Фаршад не потерял контроль.
Отнюдь нет.
Он точно знал, что делал. Он точно знал, насколько важен этот американец, даже если и не понимал всех деталей. Что он знал, так это то, что, избивая этого американца до полусмерти, он приближал свою страну к войне с тем же альянсом западных держав, который убил и его собственного отца, и старого генерала. "Возможно, ни один из них не будет разочарован во мне в конце концов", — подумал Фаршад.

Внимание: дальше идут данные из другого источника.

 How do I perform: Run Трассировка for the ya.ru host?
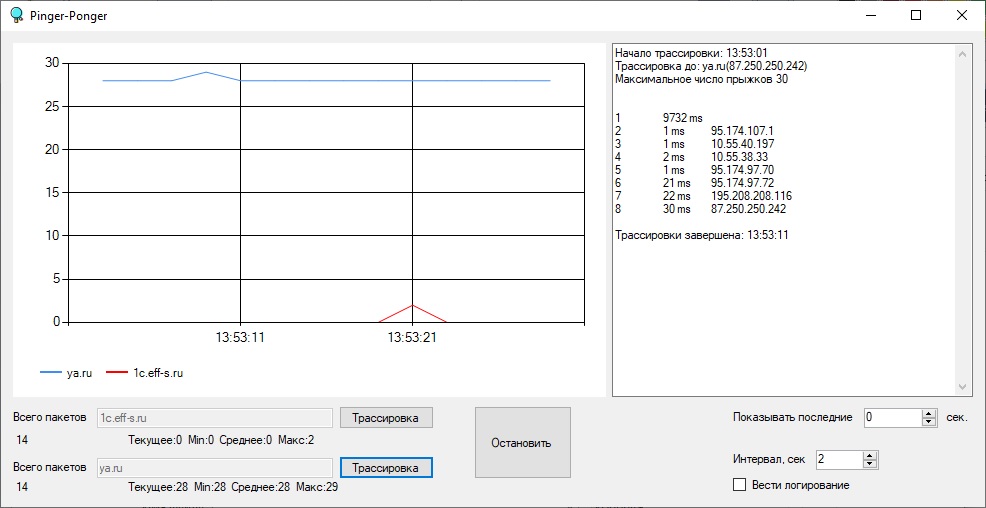pos(386,467)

Возможно, они гордились бы мной за то, что я подвел наш народ на один шаг ближе к неизбежной конфронтации с Западом, которой наши беспомощные лидеры долгое время избегали. Он думал о себе как о том, кто воспользовался возможностью, предоставленной ему судьбой. Но, похоже, это имело неприятные последствия и стоило ему заката его карьеры.

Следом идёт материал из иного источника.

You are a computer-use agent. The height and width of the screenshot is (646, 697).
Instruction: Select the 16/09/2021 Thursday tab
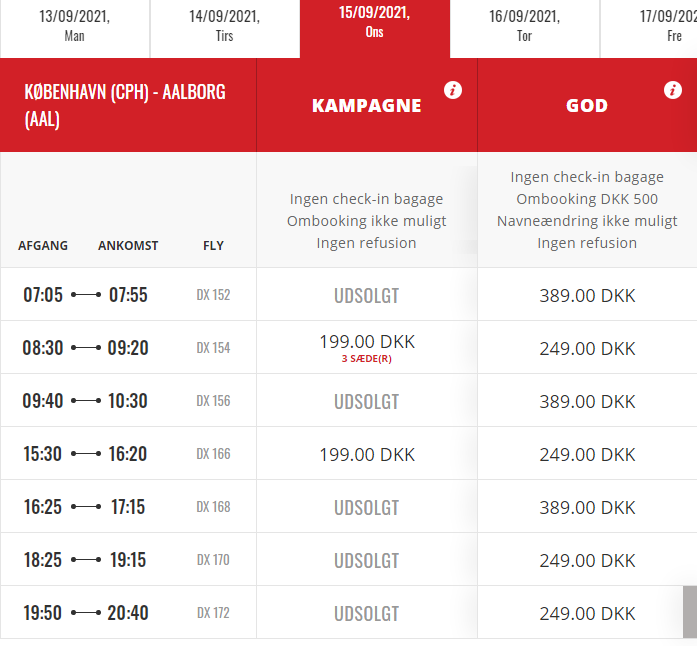[x=525, y=29]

В течение нескольких дней, а затем и недель Фаршад придерживался своего обычного режима, и в конце концов фантомный зуд в отсутствующей ноге начал утихать. Он жил один в пустом доме своей семьи, проходил пешком свои три мили, совершал прогулку во время ланча. С каждым днем пара белок, живших на дереве, подходила все ближе, пока одна из них, чей мех был очень насыщенного коричневого оттенка и которую он принял за самца (в отличие от самки, чей хвост был снежно-белым), не набралась достаточно смелости, чтобы поесть. ладонь руки Фаршада. После обеда он возвращался домой и писал всю вторую половину дня. Вечером он готовил себе простой ужин, а потом читал в постели. Его существование свелось к этому. После карьеры, когда он командовал сотнями, а иногда и тысячами людей, его удивляло, как ему нравилось отвечать только за себя.
Никто не заходил.
Телефон так и не зазвонил.
Это был всего лишь он.
Так проходили недели, пока однажды утром он не заметил, что единственная дорога, которая граничила с его владениями, была забита военными транспортами, даже случайными гусеничными машинами. Их выхлопные газы изрыгали дым. За линией деревьев, которые частично скрывали его дом, он мог видеть, как они застряли в пробке, созданной ими самими, когда офицеры и унтер-офицеры выкрикивали приказы своим водителям, пытаясь сдвинуть дело с мертвой точки. Казалось, они в бешенстве стремились добраться до места назначения. Позже тем же утром, когда Фаршад неторопливо заполнял тетрадь своими воспоминаниями, зазвонил телефон, напугав его так сильно, что ручка заскользила по странице.